Todo salió como se había proyectado y todo con el éxito que nos era tan necesario. Yo procuré distraer con algunas preguntas al centinela que vigilaba en la casa de referencia, muy bien atrincherada, pero este vio muy pronto a los míos y se dio a la fuga ciego de miedo, sembrando el espanto y el desconcierto entre los suyos.

Las llamas, que rápidamente se propagaron por el pueblo, lo recio de la carga, el acierto en el fuego que desde la iglesia les hacíamos, procurando no gastar plomo en balde, y el barullo, el terror que de unos a otros se comunicaba irresistible decidió prontamente una general desbandada que dejó limpio el campo, en menos tiempo del que se tardaría en detallarlo.

Aparte de la sorpresa, que desde luego hubo de realizar allí uno de tantos milagros como refiere la historia militar de todo tiempo, dos razones muy poderosas, dos juicios acrecidos, latentes en la fantasía enemiga, debieron de producir aquel efecto; uno el tradicional de la superioridad española, que veníamos demostrando, y otro el de la violencia, el furor de que debían considerarnos poseídos. Conviene tomar nota, porque bien es de suponer que si en otros lugares y en otras ocasiones hubiérase cuidado no desvanecer estos juicios, previniendo acontecimientos desgraciados, evitando flaquezas y procediendo con resoluciones enérgicas, otros muy diferentes de los que aún lamentamos, hubieran sido los resultados obtenidos.

Aquella gente había formado un concepto muy soberano del castilla; y este concepto, que nunca debió descuidarse, pudo valernos mucho. En el hecho de que hablo, multiplicado por lo imprevisto del ataque, decidió aquella pavorosa desbandada que no paró hasta el bosque; medítese ahora lo que hubiera podido lógicamente significar en otras circunstancias mejores, con más fuerza y recursos, llevado a fondo y con objetivos de mucha mayor entidad y transcendencia.
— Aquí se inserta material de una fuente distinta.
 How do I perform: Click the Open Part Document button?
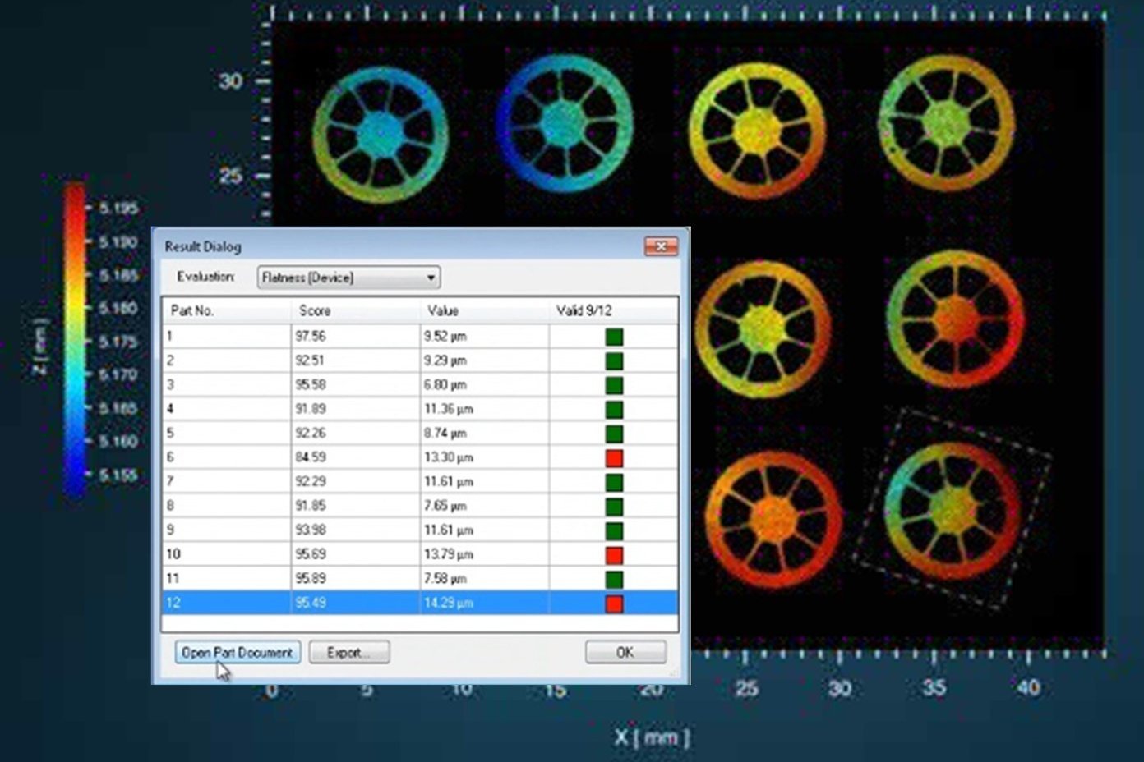[237, 651]
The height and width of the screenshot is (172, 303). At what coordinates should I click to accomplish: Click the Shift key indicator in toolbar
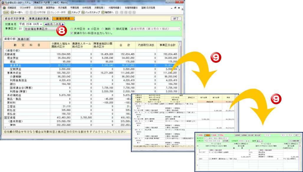pos(6,12)
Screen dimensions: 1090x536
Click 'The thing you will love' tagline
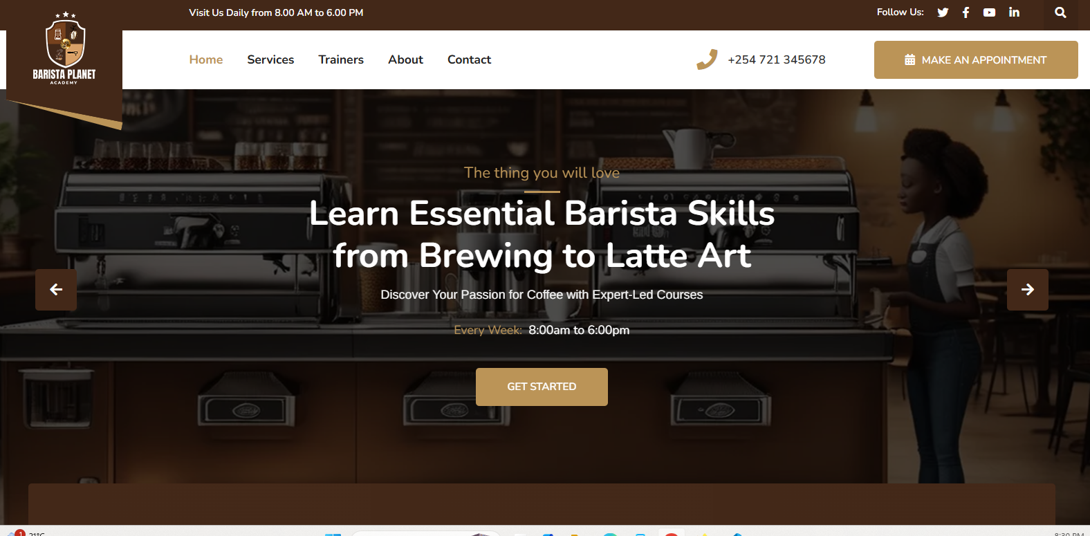click(542, 173)
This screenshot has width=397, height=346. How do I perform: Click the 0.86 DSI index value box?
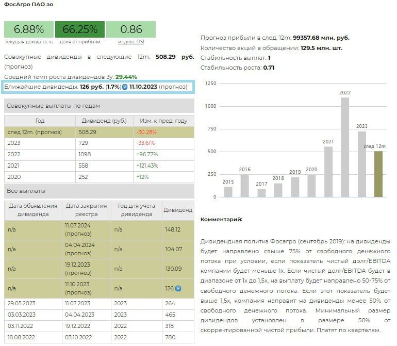[131, 29]
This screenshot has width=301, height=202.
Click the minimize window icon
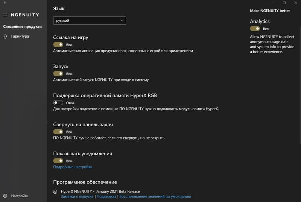coord(273,3)
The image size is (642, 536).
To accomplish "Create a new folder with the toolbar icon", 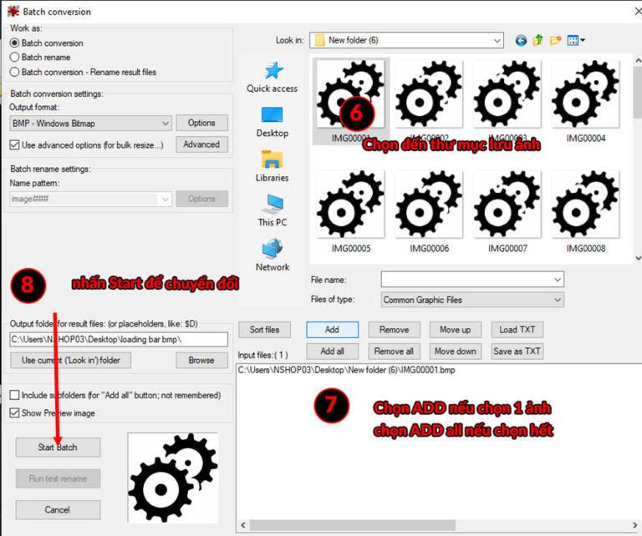I will tap(555, 40).
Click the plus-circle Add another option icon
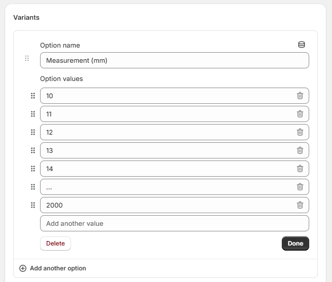332x282 pixels. coord(22,268)
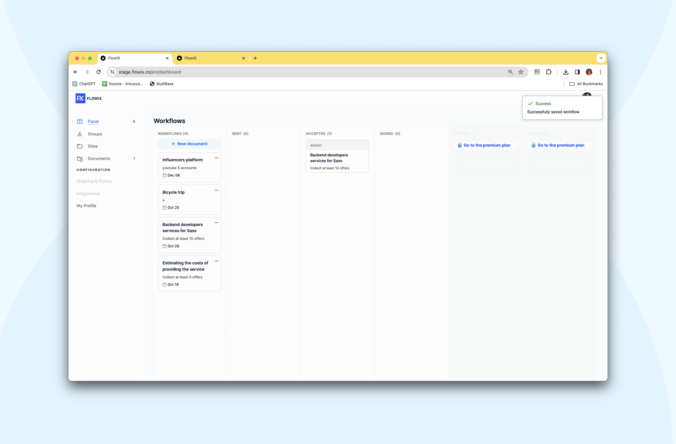Screen dimensions: 676x444
Task: Click Go to the premium plan under Shipped
Action: 487,145
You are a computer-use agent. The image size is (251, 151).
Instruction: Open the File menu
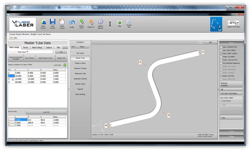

No pudimos contar las bajas debido a la confusión que se produjo; pero supongo que no debieron de faltarles. Allí tengo entendido que murió el cabecilla Gómez Ortiz, el que nos pidió la suspensión de hostilidades. Uno de los centinelas situados en la parte sur cayó muerto de un tiro y allí quedó abandonado en el trastorno; las llamas del incendio, pasando por encima, destruyeron al poco rato su cadáver, y lo mismo sucedió con el pueblo, del que solo respetamos varias casas de las más apartadas, por si llegaba en nuestro socorro alguna tropa, que no le faltaran los alojamientos necesarios.

Inmediatamente procedimos a destruir la trinchera que tan de cerca nos rodeaba, y como el fuego arrasó las viviendas fortificadas que la servían de apoyo y de flanqueo, pronto quedó espaciada una buena zona, de anchura suficiente para que pudiésemos abrir las puertas de la parte sur, cerradas desde los albores del sitio, que había en la fachada de la iglesia.

Un montículo nos venía impidiendo la vista y dominación del brazo de agua o río que pasaba por el camino de la playa. Esta vía era de mucha utilidad para los rebeldes, que a todas horas bajaban y subían descuidadamente por ella, conduciendo en sus barcos vituallas y refuerzos. Convenía dificultarlo cuando menos y, para ello no había otro remedio que la poda, todo lo más a raíz que sé pudiera. Cortamos allí un claro y el paso quedó al descubierto, no impedido completamente, pero sí bajo el riesgo de nuestros fuegos.